• FONTE:
A nulidade do mútuo determina a nulidade da hipoteca nos termos do artigo 730.º, al. a) do CC.

Pediu:

A procedência dos embargos, com as legais consequências.

O Exequente contestou.

Disse, em resumo:

A Embargante coloca em causa o mútuo, mas não a escritura pública de constituição de hipoteca.

A Embargante faz parte do mesmo grupo económico que o da mutuária P..., S.A., inclusive com administradores comuns.

O mutuo foi creditado em conta da P..., S.A., por ser a mutuária. Também não foram alegados quaisquer factos de onde se possa concluir pela simulação.

A Embargante litiga de má fé e em venire contra factum proprium.

2.

Prosseguiu o processo os seus termos, tendo, a final, sido proferida sentença na qual foi decidido:

«Com os fundamentos de facto e de direito enunciados, julgo totalmente improcedentes, por não provados, os presentes embargos de executado e, em consequência, determino o prosseguimento da execução;»

3.

Inconformada recorreu a embargante.

Rematando as suas alegações com as seguintes conclusões:

A. O tribunal a quo fez uma errada interpretação dos factos e uma errada análise da prova produzida nos presentes autos, olvidando que o Doc. 2 do Requerimento Probatório da Embargada, de 10.09.2021 (Ref.ª Citius: 7985295) demonstra claramente que esta sempre soube que os €457.000,00 creditados na conta de movimentos à ordem da P..., S.A.., foram por esta utilizados para liquidar responsabilidades por si anteriormente assumidas.

B. A constituição da hipoteca a favor da embargada, incidente sobre as frações autónomas designadas pelas letras ..., ..., ... e ... do prédio urbano em regime de propriedade horizontal, sito na Avenida ..., em ..., descrito na ... Conservatória do Registo Predial ... sob a ficha ...8 e inscrito na matriz predial respetiva sob o artigo n.º ...23.º da freguesia e concelho ... é nula, por ser contrária à lei.

• REGISTOS FORNECIDOS:
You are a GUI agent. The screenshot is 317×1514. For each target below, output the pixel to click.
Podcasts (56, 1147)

---

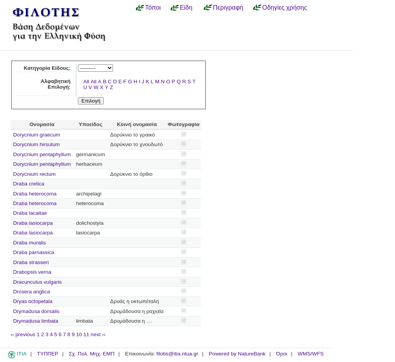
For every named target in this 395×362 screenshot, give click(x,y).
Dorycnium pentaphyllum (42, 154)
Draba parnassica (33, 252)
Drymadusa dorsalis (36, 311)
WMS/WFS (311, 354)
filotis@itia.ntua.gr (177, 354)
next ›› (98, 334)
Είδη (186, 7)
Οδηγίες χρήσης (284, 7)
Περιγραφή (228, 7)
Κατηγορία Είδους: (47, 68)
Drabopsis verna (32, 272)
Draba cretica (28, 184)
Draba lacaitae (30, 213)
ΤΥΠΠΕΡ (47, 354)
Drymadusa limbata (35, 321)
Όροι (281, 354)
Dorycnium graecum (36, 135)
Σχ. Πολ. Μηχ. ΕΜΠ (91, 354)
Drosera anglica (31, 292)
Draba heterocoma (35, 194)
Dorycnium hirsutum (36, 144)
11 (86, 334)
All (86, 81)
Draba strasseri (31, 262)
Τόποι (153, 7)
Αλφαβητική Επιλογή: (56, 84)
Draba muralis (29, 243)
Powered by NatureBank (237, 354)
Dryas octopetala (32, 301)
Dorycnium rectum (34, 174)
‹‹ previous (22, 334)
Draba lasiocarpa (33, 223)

• DETALHES DA TAREFA: Copie do texto, sem qualquer alteração, o trecho que começa em "A procedência dos" e termina em "contra factum proprium.", incluindo estas últimas palavras. Os registos provêm de outra fonte.

• RESPOSTA:
A procedência dos embargos, com as legais consequências.

O Exequente contestou.

Disse, em resumo:

A Embargante coloca em causa o mútuo, mas não a escritura pública de constituição de hipoteca.

A Embargante faz parte do mesmo grupo económico que o da mutuária P..., S.A., inclusive com administradores comuns.

O mutuo foi creditado em conta da P..., S.A., por ser a mutuária. Também não foram alegados quaisquer factos de onde se possa concluir pela simulação.

A Embargante litiga de má fé e em venire contra factum proprium.